START Information given

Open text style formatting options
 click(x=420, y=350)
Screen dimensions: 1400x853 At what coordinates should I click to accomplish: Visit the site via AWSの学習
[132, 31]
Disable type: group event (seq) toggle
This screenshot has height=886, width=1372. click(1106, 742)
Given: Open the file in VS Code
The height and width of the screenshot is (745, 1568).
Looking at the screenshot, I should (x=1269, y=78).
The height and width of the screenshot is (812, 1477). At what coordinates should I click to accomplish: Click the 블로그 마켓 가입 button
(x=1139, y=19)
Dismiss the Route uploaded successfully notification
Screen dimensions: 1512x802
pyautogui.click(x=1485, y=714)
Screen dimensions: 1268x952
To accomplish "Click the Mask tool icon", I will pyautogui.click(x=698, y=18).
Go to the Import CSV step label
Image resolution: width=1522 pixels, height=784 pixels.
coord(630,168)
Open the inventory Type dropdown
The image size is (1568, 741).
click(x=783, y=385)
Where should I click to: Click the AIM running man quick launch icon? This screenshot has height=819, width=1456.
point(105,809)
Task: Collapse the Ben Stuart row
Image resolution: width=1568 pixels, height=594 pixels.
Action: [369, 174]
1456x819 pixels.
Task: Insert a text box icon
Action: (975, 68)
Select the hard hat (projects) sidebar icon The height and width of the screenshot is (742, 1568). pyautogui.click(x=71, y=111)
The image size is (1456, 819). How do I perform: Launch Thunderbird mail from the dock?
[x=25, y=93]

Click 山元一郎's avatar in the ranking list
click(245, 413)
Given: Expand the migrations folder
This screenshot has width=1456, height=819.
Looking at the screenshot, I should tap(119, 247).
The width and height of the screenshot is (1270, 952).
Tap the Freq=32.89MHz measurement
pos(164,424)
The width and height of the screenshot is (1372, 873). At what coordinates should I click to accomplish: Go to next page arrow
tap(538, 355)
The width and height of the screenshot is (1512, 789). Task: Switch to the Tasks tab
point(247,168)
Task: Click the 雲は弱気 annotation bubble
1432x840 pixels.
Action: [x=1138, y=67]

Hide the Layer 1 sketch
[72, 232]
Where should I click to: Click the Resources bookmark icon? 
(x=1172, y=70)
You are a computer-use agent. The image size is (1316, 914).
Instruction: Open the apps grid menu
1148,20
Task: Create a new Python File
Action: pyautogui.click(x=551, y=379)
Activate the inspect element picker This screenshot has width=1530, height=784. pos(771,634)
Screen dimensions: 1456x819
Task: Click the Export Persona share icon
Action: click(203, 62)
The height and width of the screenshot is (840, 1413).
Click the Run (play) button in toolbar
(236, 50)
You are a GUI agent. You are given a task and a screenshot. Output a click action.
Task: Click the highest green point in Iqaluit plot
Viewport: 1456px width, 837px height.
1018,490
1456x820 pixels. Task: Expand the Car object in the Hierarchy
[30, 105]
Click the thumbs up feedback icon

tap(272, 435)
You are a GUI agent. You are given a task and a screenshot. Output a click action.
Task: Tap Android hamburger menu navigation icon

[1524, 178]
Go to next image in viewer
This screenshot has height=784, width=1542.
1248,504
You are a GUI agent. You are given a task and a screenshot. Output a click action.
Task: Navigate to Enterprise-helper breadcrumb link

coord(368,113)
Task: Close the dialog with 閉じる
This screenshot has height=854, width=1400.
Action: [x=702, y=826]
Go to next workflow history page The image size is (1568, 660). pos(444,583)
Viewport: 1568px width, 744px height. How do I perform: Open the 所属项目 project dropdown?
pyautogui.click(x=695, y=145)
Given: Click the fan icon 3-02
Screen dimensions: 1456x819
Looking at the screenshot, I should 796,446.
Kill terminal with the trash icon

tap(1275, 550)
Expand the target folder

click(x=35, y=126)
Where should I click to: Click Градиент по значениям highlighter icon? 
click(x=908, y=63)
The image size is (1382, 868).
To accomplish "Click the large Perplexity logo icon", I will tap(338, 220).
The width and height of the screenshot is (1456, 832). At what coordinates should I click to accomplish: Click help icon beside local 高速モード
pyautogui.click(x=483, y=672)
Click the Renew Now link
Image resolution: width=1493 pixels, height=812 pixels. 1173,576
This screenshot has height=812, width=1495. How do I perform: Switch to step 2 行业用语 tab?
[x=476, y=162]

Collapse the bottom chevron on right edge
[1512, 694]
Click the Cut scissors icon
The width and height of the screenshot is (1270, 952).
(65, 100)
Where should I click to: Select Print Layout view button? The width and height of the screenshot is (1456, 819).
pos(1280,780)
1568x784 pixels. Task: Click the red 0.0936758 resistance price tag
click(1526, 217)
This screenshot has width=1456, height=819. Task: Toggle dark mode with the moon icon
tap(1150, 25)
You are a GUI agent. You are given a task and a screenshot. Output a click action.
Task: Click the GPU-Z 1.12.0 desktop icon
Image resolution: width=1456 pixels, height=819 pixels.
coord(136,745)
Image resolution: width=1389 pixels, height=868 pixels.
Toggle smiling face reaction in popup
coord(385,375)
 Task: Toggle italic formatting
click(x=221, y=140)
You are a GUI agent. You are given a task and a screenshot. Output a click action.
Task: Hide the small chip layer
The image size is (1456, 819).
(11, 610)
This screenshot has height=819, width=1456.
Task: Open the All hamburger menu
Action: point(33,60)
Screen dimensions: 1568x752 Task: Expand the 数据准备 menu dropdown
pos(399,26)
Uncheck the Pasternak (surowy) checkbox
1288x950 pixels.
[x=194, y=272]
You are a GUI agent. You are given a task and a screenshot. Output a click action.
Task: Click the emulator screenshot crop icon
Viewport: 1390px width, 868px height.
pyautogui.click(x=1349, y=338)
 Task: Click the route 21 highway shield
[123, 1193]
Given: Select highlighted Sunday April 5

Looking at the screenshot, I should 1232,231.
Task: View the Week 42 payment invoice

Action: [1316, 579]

END Information given

* **What to produce**
Among the records above, a stretch begins at the line containing "1456x820 pixels. Task: Expand" and ends at the line containing "Go to next image in viewer". Restate that stretch word for word, and nothing else.

* **Task response**
1456x820 pixels. Task: Expand the Car object in the Hierarchy
[30, 105]
Click the thumbs up feedback icon

tap(272, 435)
You are a GUI agent. You are given a task and a screenshot. Output a click action.
Task: Tap Android hamburger menu navigation icon

[1524, 178]
Go to next image in viewer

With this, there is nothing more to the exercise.